- Data to use
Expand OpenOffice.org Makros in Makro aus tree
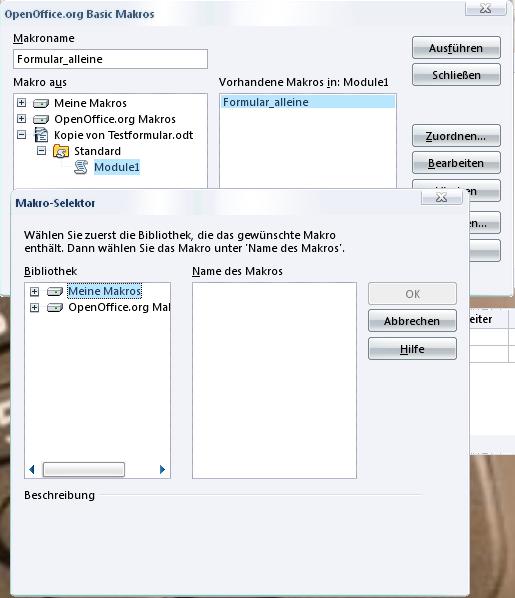This screenshot has width=515, height=598. [x=21, y=119]
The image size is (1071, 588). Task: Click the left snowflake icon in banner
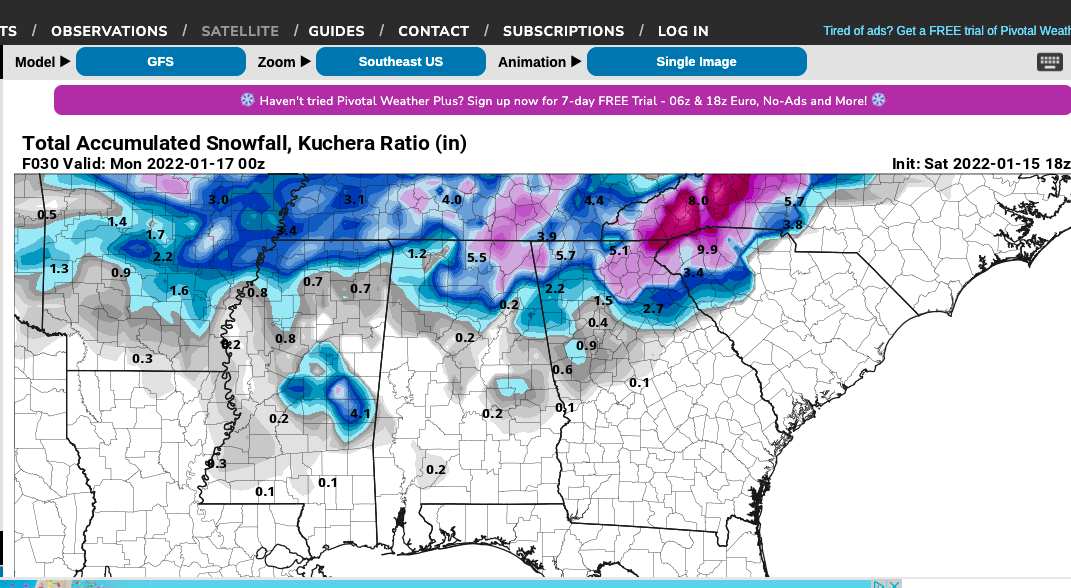click(247, 100)
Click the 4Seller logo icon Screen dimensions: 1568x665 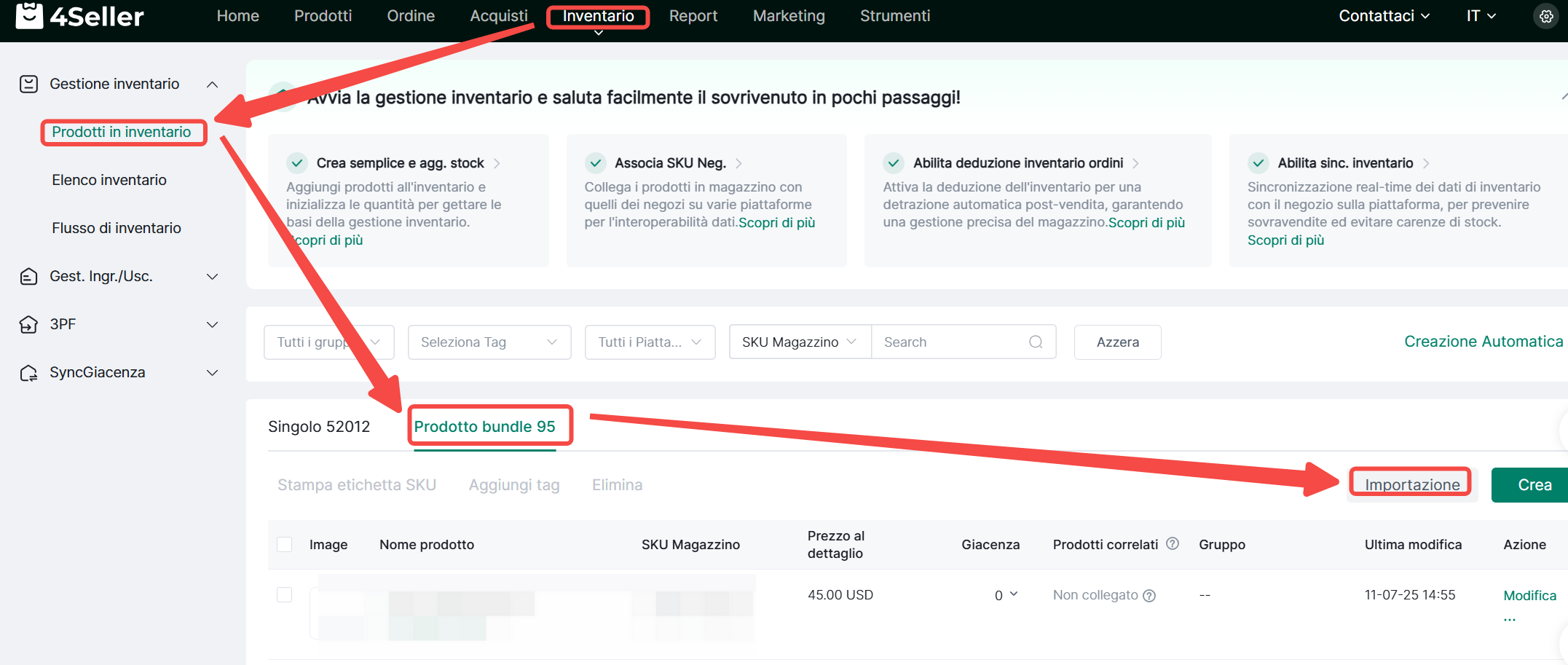[x=29, y=15]
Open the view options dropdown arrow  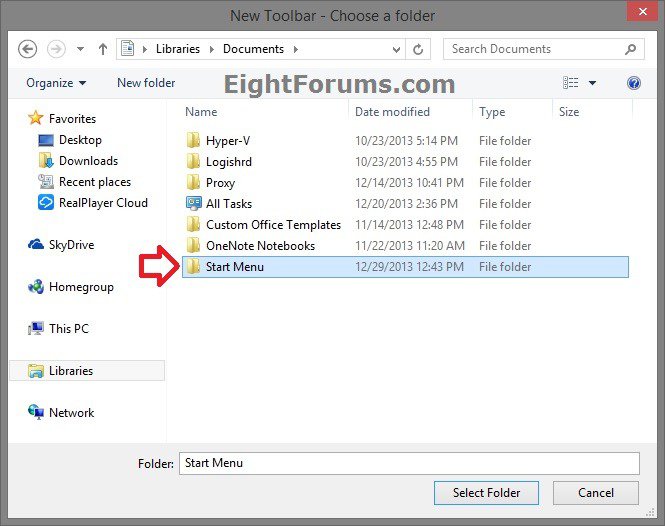coord(592,83)
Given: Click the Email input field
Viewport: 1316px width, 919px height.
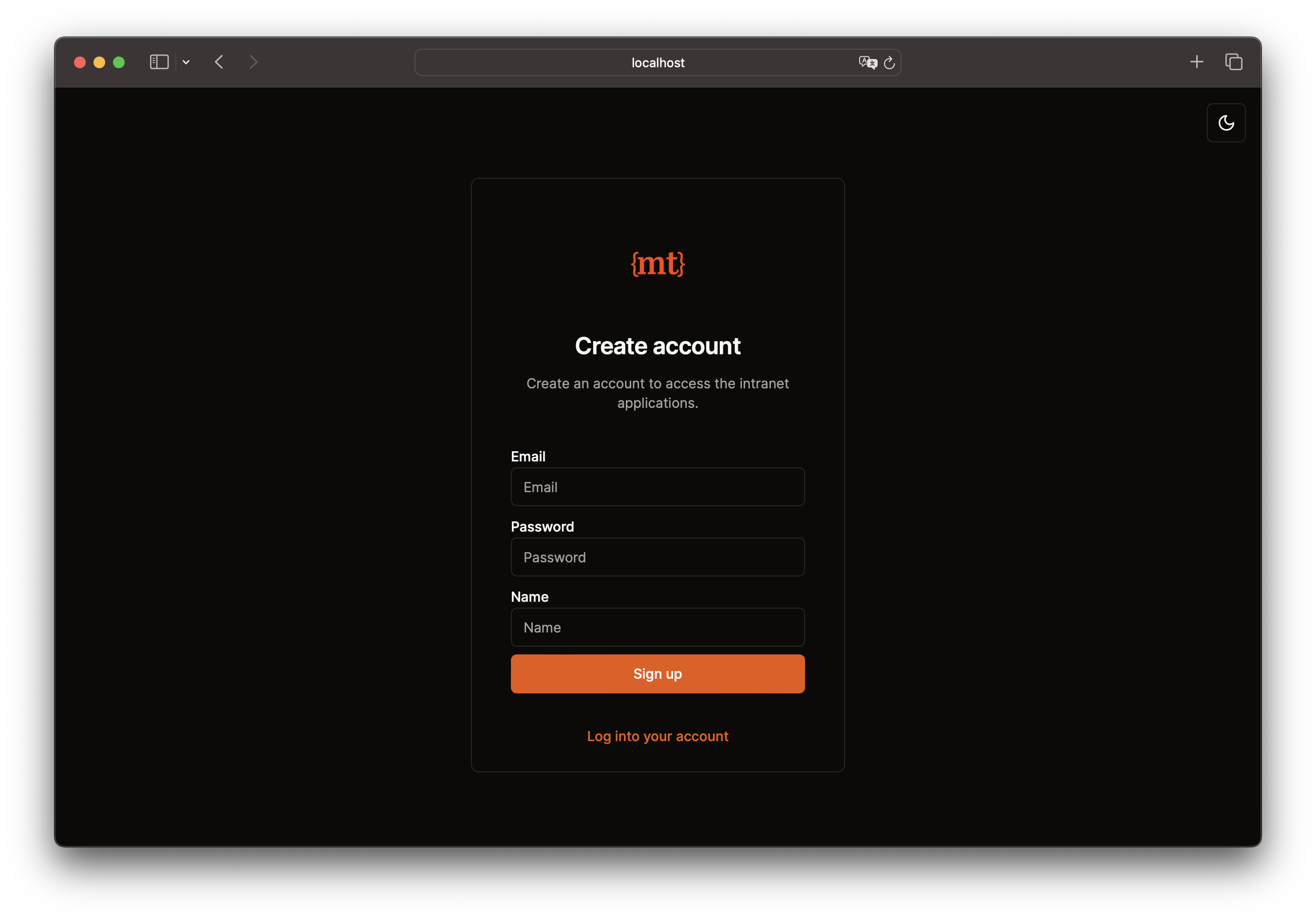Looking at the screenshot, I should (x=658, y=487).
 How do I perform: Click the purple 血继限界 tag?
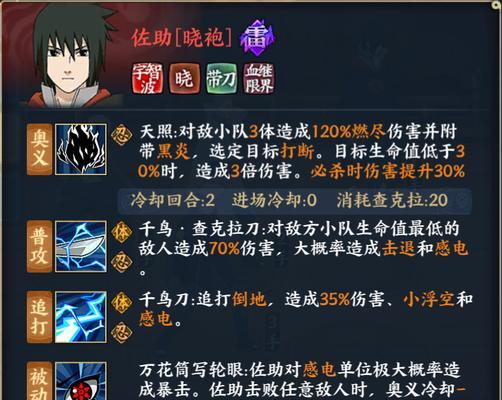tap(259, 79)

- Task to complete
Return, unchanged, the rows from the line containing "Given: Click the Email input field" through the final row, and leave the pictures out of your answer.

- The answer
Given: Click the Email input field
Viewport: 1316px width, 919px height.
Looking at the screenshot, I should (x=658, y=487).
 How do I perform: Click the purple 血继限界 tag?
tap(259, 79)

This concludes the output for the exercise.